You clicked on a link, so you read this, right? (Or, some thoughts on learning analytics.)

Most recently, I sat through a series of webinars about learning analytics that was sponsored by EDUCAUSE as well as the Bill and Melinda Gates Foundation, and IBM, too. At my institution, there is some interest in learning analytics, but administrators are still feeling this out and trying to determine what the purpose of learning analytics will be.

My initial observations of some the issues are how LA, which appears to have the purpose of modeling an individual's performance and then taking some action based on that model, handles complex statistical procedures. Not the most exciting topic for a blog entry, so I'll be brief.

1. What is the process for model selection in an LA model that encompasses a variety of variables?

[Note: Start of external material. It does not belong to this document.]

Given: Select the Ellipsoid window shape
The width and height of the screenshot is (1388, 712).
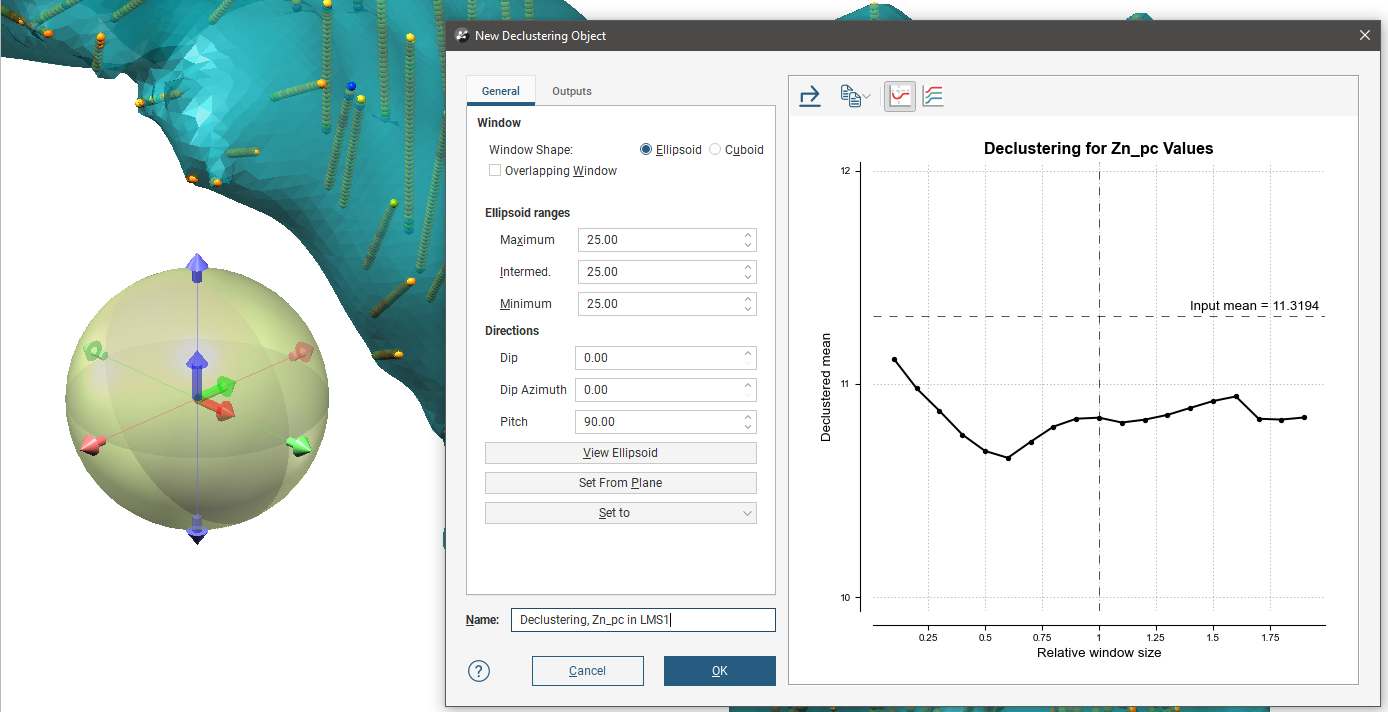Looking at the screenshot, I should point(646,150).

One question that is important to address is the process of model selection. That is, when researchers develop a prediction model, we use a procedure to select the variables that become part of the model. This procedure can be an automated procedure in a software package (such as stepwise model selection) or a deliberate procedure of testing one variable at a time (by hand) to determine the first variable in the model, the second variable, and so on until you have the final model. In LA, how does this happen? Is one model applied to the data regardless of the quality of fit? Is it transparent?

2. We must be careful to avoid saying that prediction models predict an individual's exact performance. There is always uncertainty. Statistics--especially inferential statistics--is a science that embraces error and uncertainty. That is, a prediction model always has some degree of error--and even a good model predicts the average response of some outcome variable. If I say that my prediction model indicates that this student should receive the GPA of 2.9, then I'm assuming that every student is going to have the average outcome. Some will get higher GPAs, some will get lower. If we do LA, we need to make a commitment to helping our colleagues understand the nature of error.

3. In LA from automated systems like LMS's can we be sure of the data we're analyzing? It is tempting to assume that a page view in a content system means that students read that page. Perhaps they did. As researchers, we may need to develop research methods that enable us to learn about the quality of the interaction in a system like an LMS. This can be done with some kind of instrument that asks students more about how they interacted with some electronic resource. Surely, some systems are catching up to this by enabling more interactivity (such as e-textbooks that allow highlighting, note-taking, and sharing of questions with instructors), but we should be skeptical of each variable we consider in a LA procedure.